L’ennui avec les saints qui ont le don de la parole, c’est qu’ils dérangent. Tous les moyens sont bons pour les faire taire, y compris le poison. Mais il en faut plus pour effrayer le frère Antoine de Padoue…
L’une des faiblesses des catholiques actuels, surtout s’ils se savent doctes, est d’avoir perdu l’esprit de foi, qui est aussi souvent l’esprit d’enfance et de se croire plus intelligents, plus éclairés que ceux d’autrefois. Ainsi avons-nous fixé des bornes à ce qui nous semble crédible, et par conséquent à la puissance divine. Certains saints, dont l’existence a été littéralement tissée de miracles, font les frais de notre attitude suspicieuse. Saint Antoine de Padoue, fêté ce 13 juin, en est un bon exemple. Un religieux très érudit s’étant fait récemment son biographe nous a démontré sans la moindre hésitation qu’en fait, nous ne savons rien ou presque d’une des figures de sainteté les plus populaires du catholicisme, pas même sans doute son nom, ceux de ses parents ou sa date de naissance… De quoi désoler tous ceux qui vénèrent le franciscain de Padoue.
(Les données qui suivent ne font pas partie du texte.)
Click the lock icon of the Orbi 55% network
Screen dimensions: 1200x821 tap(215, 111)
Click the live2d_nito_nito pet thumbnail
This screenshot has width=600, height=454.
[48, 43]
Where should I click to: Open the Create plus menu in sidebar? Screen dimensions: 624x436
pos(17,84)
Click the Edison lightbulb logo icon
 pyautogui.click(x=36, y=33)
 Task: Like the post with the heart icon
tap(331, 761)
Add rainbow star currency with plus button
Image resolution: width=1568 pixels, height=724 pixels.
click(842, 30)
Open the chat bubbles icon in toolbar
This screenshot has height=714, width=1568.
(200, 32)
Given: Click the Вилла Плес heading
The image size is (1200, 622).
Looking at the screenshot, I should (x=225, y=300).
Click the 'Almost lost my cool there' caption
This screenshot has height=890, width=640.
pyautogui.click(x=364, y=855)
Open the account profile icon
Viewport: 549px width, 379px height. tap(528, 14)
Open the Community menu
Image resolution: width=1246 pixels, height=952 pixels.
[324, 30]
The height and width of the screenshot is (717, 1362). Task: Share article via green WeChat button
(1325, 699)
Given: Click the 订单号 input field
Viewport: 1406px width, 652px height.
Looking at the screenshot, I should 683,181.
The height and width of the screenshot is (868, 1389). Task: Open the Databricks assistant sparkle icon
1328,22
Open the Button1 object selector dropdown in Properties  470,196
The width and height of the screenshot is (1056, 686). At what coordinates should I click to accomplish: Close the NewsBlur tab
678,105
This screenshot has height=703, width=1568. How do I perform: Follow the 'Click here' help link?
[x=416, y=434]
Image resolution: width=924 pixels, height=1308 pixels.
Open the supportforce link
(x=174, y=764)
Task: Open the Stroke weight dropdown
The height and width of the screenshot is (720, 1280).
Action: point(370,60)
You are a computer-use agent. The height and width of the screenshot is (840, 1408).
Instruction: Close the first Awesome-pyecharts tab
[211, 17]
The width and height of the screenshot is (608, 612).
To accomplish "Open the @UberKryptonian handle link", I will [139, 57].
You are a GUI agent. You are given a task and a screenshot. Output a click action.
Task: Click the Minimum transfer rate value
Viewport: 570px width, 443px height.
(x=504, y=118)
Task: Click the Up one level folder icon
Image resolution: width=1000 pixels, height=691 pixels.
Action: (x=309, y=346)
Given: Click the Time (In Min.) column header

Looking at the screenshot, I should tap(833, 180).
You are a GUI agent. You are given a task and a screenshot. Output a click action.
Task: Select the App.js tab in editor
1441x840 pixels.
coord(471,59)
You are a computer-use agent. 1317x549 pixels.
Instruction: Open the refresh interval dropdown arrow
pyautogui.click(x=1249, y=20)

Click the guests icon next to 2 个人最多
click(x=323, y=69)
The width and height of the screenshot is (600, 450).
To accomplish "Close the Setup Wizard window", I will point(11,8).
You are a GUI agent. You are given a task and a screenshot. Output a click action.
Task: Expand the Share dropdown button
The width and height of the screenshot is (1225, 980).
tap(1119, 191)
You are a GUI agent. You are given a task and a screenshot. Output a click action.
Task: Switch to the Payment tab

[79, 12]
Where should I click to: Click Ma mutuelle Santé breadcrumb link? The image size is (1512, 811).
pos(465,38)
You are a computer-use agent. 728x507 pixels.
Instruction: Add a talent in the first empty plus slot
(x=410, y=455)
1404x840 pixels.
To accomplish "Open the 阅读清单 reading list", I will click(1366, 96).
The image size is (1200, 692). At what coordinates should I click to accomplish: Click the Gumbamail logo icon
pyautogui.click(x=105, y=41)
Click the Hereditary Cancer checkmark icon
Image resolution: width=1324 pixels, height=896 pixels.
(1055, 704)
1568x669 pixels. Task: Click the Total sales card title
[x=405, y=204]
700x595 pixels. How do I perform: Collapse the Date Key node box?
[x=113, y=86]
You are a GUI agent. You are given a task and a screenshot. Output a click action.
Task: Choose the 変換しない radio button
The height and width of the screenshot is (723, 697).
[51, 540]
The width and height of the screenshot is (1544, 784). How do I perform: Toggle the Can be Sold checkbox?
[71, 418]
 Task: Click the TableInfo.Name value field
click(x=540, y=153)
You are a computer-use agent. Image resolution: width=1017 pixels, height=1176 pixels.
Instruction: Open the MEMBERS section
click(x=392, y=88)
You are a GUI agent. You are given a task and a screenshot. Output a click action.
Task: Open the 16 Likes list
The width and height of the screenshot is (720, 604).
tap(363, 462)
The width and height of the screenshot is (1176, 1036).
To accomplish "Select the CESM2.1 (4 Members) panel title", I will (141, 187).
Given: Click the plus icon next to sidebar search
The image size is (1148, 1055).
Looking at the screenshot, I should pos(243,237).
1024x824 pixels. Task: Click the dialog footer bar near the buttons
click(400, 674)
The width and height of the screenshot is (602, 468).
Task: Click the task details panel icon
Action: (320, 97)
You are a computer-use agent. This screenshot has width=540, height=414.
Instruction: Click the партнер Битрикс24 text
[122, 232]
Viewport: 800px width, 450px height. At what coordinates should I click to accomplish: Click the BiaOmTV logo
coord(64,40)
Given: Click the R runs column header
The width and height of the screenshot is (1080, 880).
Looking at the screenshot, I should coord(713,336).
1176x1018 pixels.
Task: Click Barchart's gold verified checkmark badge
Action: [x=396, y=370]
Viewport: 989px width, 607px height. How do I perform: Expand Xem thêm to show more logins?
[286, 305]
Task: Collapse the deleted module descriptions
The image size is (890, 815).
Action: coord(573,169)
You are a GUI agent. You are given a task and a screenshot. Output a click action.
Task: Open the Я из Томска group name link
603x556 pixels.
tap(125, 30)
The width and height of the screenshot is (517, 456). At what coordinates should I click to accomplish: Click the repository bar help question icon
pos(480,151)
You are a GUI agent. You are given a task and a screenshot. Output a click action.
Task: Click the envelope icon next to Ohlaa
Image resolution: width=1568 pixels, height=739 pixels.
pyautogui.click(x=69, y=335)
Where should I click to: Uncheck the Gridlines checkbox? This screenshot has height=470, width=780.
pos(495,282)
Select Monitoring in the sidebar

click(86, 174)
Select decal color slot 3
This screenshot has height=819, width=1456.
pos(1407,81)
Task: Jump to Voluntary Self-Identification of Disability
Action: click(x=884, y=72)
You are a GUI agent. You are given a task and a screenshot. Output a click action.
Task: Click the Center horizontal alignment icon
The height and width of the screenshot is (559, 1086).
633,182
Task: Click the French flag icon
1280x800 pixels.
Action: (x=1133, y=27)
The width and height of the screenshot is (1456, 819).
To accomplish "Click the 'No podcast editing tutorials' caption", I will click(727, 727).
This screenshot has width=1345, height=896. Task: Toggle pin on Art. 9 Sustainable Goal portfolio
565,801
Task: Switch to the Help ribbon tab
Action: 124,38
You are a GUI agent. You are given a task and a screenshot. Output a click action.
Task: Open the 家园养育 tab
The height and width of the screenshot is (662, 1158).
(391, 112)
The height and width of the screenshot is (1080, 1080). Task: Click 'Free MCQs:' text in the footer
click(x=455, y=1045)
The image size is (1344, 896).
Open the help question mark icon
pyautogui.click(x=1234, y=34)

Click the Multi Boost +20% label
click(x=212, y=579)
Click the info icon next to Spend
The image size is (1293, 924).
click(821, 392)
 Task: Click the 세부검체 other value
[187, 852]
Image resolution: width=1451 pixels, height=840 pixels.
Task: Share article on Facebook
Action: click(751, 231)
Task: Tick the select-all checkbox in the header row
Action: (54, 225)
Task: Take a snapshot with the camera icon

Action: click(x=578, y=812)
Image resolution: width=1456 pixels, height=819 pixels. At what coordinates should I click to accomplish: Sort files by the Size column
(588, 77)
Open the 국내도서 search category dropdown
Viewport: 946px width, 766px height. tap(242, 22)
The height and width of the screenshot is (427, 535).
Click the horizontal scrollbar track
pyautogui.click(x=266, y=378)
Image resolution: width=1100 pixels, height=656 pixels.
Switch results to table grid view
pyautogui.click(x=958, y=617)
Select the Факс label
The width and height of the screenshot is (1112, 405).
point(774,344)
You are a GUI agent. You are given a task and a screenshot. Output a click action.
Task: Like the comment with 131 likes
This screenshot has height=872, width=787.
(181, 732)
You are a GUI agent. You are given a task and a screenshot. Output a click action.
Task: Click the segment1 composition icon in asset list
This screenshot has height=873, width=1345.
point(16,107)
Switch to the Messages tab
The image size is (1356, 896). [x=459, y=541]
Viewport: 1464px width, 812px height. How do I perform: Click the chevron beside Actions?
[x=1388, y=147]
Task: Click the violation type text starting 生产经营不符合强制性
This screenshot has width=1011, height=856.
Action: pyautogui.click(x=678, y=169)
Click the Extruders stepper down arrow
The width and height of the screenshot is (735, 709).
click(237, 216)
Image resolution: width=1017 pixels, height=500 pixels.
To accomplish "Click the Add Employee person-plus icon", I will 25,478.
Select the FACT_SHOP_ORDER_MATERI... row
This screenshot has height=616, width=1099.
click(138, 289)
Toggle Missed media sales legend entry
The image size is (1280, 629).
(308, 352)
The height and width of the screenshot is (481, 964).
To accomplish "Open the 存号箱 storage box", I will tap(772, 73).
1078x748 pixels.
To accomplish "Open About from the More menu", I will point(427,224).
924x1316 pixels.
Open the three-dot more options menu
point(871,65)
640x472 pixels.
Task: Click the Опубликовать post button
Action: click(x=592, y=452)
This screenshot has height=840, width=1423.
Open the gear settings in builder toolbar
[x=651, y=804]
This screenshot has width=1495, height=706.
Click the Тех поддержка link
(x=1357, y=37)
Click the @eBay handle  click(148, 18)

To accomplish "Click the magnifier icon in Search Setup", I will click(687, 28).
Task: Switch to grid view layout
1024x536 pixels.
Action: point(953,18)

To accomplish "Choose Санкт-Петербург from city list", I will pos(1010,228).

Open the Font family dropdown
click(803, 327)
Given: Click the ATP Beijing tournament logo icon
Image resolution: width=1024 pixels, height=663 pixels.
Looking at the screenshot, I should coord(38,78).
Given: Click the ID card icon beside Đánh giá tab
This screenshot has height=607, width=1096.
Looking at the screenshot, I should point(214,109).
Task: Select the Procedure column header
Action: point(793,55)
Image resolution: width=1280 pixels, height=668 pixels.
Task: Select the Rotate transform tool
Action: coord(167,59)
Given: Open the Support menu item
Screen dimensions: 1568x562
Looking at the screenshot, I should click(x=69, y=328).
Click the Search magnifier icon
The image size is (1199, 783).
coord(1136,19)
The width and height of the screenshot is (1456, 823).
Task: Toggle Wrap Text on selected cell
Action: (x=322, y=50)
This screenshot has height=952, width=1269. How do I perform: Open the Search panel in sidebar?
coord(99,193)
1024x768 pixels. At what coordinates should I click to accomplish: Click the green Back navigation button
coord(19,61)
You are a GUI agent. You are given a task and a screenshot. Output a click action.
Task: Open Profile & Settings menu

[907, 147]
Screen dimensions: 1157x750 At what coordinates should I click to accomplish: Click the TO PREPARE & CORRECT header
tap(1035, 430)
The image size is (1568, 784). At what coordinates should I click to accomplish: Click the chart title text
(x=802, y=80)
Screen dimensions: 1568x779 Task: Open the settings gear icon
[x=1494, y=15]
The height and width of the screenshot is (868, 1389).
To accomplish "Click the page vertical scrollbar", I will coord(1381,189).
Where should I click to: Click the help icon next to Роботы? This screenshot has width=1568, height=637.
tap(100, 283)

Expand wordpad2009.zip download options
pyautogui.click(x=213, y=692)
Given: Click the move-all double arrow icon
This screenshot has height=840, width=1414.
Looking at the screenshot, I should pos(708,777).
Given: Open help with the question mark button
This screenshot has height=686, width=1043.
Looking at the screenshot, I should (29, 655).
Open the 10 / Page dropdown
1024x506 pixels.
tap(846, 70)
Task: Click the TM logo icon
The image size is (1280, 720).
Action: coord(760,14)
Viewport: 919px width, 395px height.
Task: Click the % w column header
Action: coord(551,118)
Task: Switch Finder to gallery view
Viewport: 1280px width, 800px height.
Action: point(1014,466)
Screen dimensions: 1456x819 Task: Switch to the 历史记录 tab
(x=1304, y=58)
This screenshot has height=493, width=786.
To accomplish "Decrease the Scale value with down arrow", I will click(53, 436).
Faut-il cependant gober toutes les affirmations des sages selon le monde ? Est-on pour autant un imbécile si l’on admet que tout prodige est possible à Dieu, et donc à ceux qu’Il aime ? À chacun d’en juger à la lumière de la foi.
Appelé dès l’enfance
Admettons donc, dans notre naïveté, qu’Antoine, ou plutôt Ferdinand, son prénom de baptême, de Bulhan, une déformation portugaise de Bouillon, est bien né à Lisbonne le 15 août 1195, d’une noble famille, probablement d’origine française par son père, et qu’il a reçu l’éducation soignée de son milieu, le destinant à devenir chevalier. Dans un très joli film destiné à la RAI et distribué en France par Saje, Umberto Marino, prenant quelques libertés, imagine que Ferdinand se serait donné à Dieu en échange de la survie de son meilleur ami qu’il aurait volontairement blessé lors d’un tournoi pour une querelle amoureuse (S. Antoine de Padoue, 11/2021). En fait, la vocation du garçon remonte à son enfance et s’est développée sous la direction d’une mère profondément mariale. Nul dans sa famille ne s’est donc vraiment étonné lorsque cet étudiant surdoué a préféré l’Église à la carrière des armes. Cela ne signifie pas que les siens aient été ravis de ce choix, à en juger par leurs tentatives pour le faire quitter le couvent lisboète des chanoines de saint Augustin, l’obligeant à se réfugier à Coïmbra. Cependant, ce n’est pas là que Dieu l’appelle et, vers 1220, le jeune chanoine quitte son Ordre afin d’entrer, attiré par leur pauvreté, chez les frères mineurs de Francesco Bernadone tout juste installés au Portugal. En prononçant ses vœux chez eux, il prend le nom d’Antoine.